A jury trial to determine whether opponents of the Houston Equal Rights Ordinance collected enough valid signatures to force a repeal or election on the issue ended with a mixed verdict last week. Findings were sent to the judge who will deliberate on the outcome, according to the Houston Chronicle.
To repeal HERO or call for an election, opponents needed 17,000 signatures. They turned in petitions with more than 50,000 signatures, but the city determined less than 4,000 were valid.
Pages of petitions were invalidated by the city because they were not notarized. Others were not signed by Houston voters. Some pages had the same handwriting on every line. Some pages were the result of signature table parties — one person signed the first line on each page, another the next line.
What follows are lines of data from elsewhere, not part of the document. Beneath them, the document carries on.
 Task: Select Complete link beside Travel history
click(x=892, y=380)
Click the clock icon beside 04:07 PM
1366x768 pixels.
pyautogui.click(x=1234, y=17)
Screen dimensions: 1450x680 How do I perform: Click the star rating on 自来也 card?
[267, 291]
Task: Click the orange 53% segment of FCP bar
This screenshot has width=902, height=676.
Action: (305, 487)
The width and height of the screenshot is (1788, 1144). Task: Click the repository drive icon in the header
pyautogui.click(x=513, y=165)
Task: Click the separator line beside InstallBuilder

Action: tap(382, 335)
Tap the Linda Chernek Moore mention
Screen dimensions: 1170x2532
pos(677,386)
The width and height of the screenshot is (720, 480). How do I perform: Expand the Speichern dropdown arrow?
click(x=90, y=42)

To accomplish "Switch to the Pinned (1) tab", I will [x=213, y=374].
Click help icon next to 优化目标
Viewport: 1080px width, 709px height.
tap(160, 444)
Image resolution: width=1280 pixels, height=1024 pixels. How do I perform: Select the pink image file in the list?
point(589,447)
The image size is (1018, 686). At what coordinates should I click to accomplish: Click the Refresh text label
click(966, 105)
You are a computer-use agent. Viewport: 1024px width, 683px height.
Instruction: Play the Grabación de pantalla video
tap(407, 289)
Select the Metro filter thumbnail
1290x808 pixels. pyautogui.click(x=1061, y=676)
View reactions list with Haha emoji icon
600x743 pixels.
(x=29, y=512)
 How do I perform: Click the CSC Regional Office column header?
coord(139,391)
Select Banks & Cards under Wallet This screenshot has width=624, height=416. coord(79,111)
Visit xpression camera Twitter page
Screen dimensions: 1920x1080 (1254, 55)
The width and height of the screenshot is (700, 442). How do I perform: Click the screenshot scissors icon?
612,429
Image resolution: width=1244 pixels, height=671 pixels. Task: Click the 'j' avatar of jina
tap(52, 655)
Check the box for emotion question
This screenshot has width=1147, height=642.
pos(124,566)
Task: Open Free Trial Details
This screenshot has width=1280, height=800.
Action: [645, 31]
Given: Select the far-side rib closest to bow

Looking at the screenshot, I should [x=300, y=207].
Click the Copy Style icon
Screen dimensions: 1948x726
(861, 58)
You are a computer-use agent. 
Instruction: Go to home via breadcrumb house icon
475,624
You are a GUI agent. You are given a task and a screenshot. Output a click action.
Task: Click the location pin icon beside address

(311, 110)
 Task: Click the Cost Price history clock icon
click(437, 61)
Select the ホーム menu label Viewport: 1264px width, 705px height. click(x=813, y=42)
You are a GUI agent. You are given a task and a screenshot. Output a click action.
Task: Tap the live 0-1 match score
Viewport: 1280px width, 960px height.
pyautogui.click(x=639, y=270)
Other pages were unsigned by the petition circulator.
When all of those fraudulent signatures were thrown out, opponents decided to sue.
The jury findings go to the judge who has broad discretion. However he finally rules — that there are enough valid signatures to proceed with a recall election or there aren’t — the losing side is expected to appeal. The opposition is claiming victory, however, because the jury didn’t find fraud was involved.The Houston recall organizers are working with Prestonwood Baptist Church and others to recall the Plano Equal Rights Ordinance that does not have the number of protections provided in Houston’s law and allows anyone to claim a religious exemption in order to discriminate.